Give again, exactly as written, each line of the material below starting at the line that contains "This screenshot has height=554, width=785." and ending at the line that contains "Click the zoom in magnifier icon". Both ends count, and no other line does.
*** Opening Recorded information ***
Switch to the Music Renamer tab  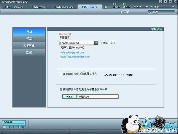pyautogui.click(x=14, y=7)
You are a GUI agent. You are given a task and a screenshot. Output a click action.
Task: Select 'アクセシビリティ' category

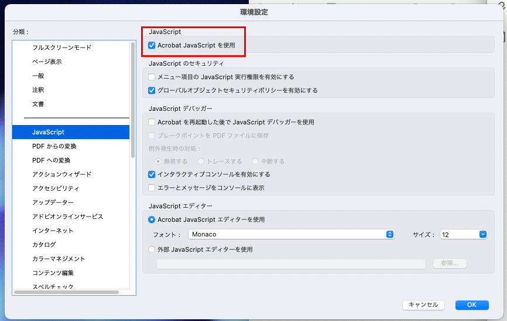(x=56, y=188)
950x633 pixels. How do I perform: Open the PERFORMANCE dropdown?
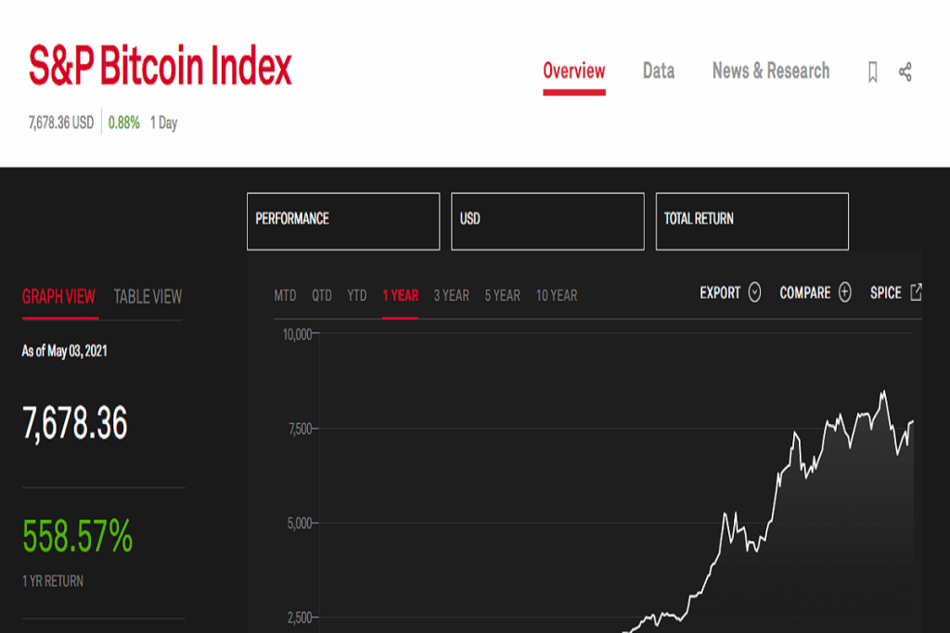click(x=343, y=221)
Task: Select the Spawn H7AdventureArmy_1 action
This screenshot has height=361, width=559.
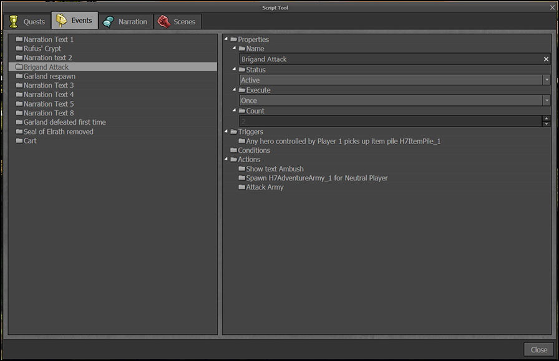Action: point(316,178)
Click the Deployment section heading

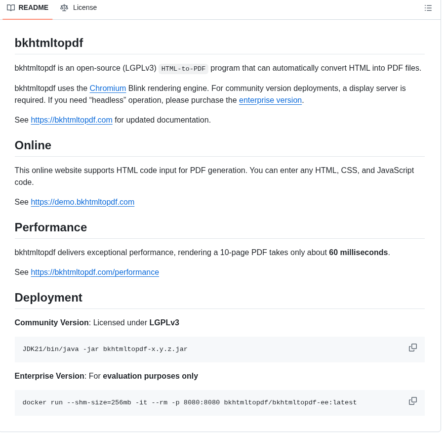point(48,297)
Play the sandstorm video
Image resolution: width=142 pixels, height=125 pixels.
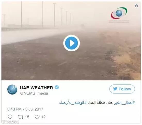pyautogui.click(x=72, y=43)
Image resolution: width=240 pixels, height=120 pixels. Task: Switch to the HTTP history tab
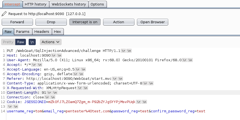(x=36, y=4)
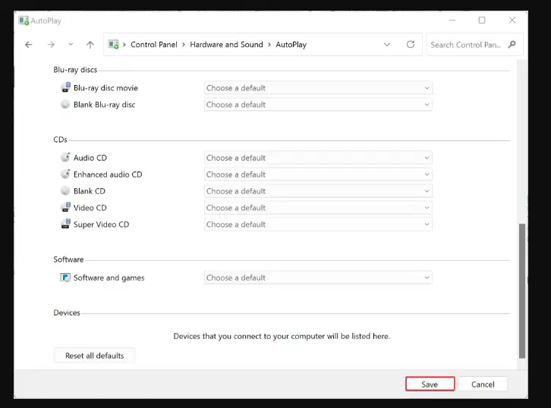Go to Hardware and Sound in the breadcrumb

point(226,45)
*** Closing Recorded information ***
*** Opening Recorded information ***
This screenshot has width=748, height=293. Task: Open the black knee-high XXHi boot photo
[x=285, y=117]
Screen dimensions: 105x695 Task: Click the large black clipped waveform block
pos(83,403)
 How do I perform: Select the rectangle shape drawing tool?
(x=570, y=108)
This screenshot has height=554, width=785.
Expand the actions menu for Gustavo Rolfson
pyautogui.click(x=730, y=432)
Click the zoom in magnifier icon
*** Closing Recorded information ***
*** Opening Recorded information ***
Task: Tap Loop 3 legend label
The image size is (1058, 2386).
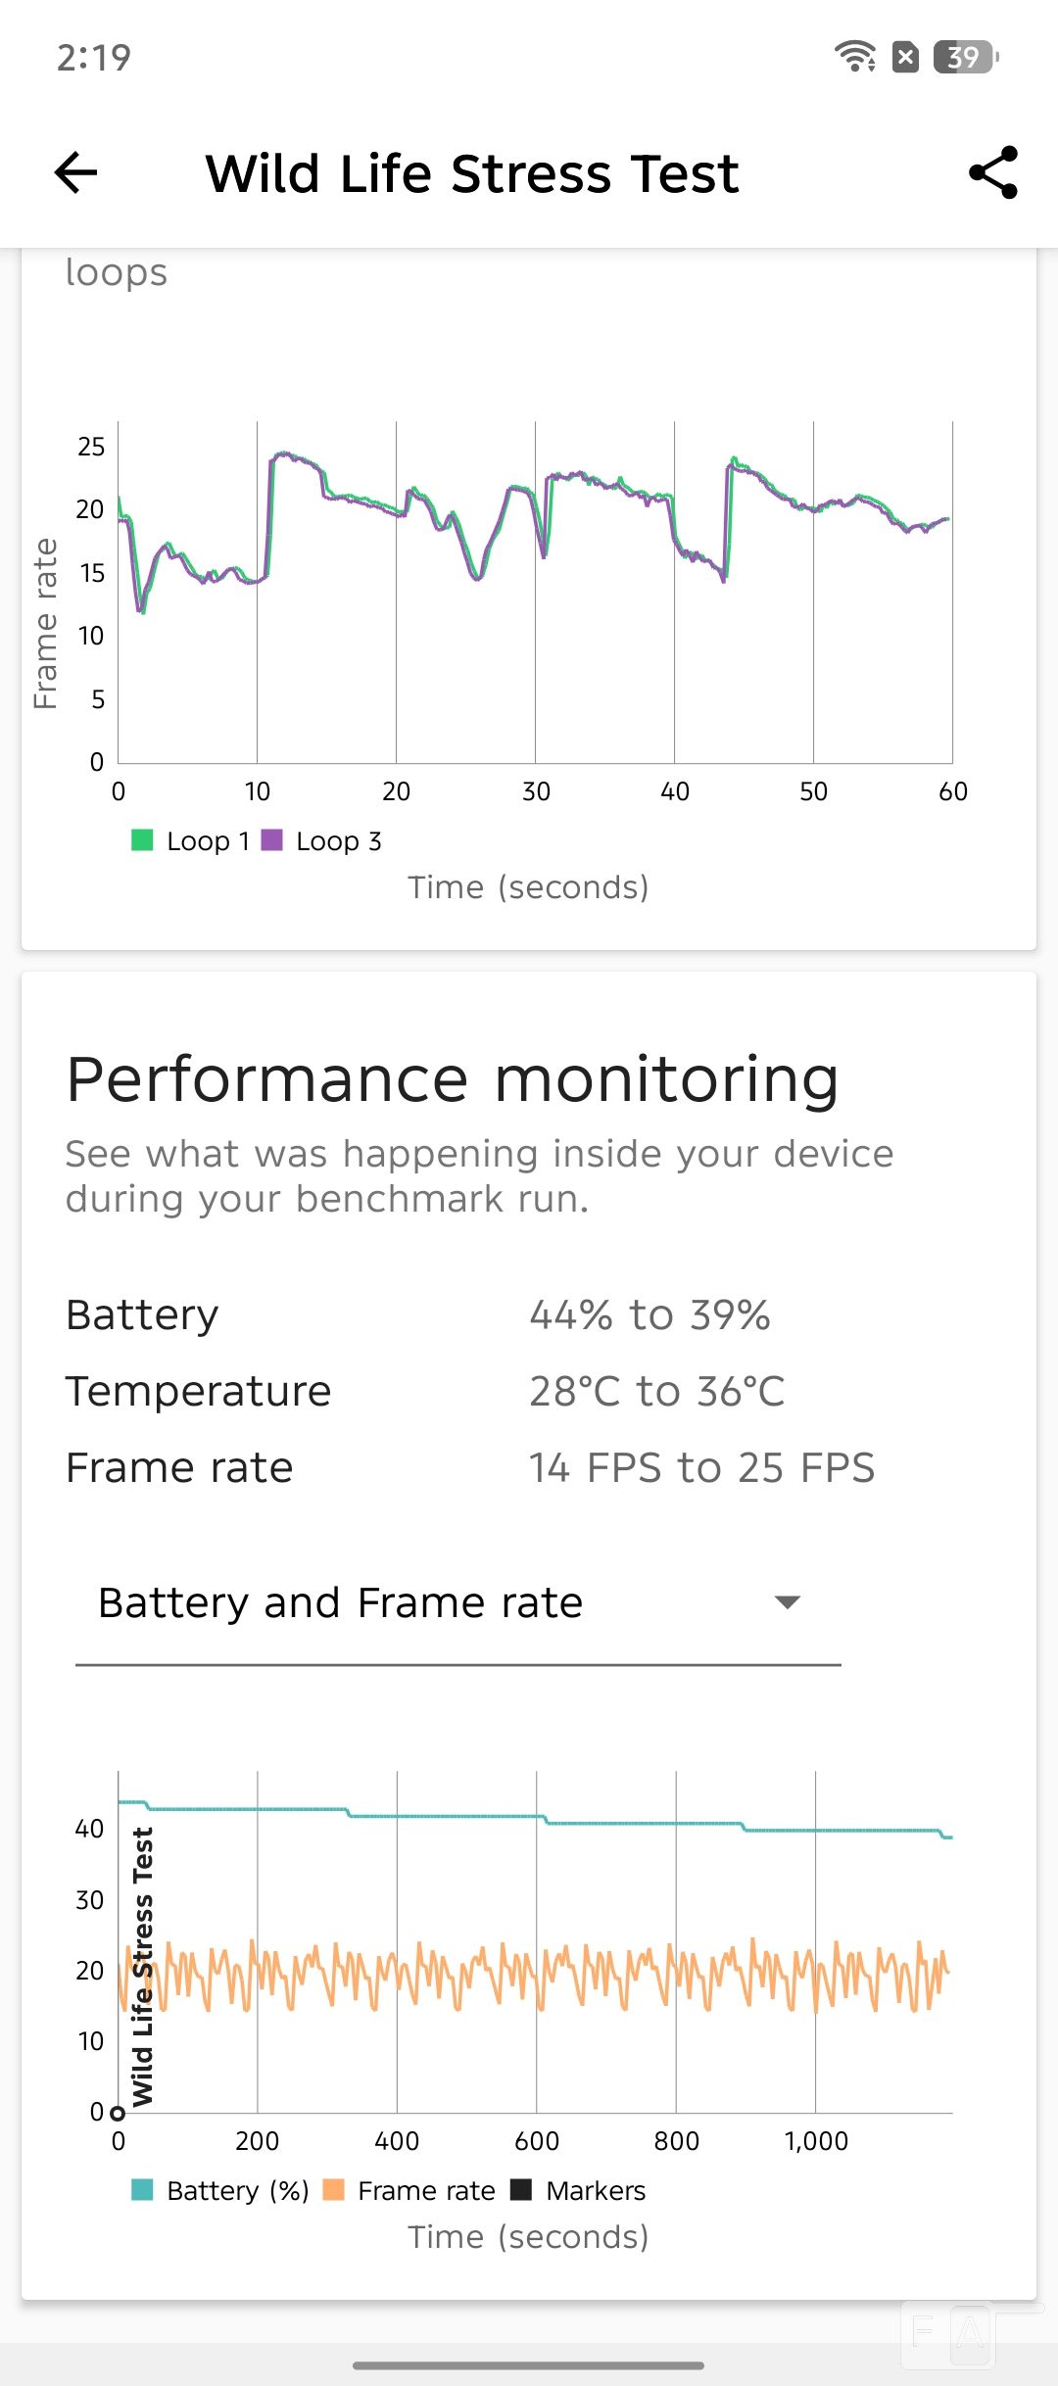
*** Closing Recorded information ***
▶ _Result_:
This screenshot has height=554, width=785.
Expand the actions menu for Gustavo Rolfson
pyautogui.click(x=730, y=432)
Click the zoom in magnifier icon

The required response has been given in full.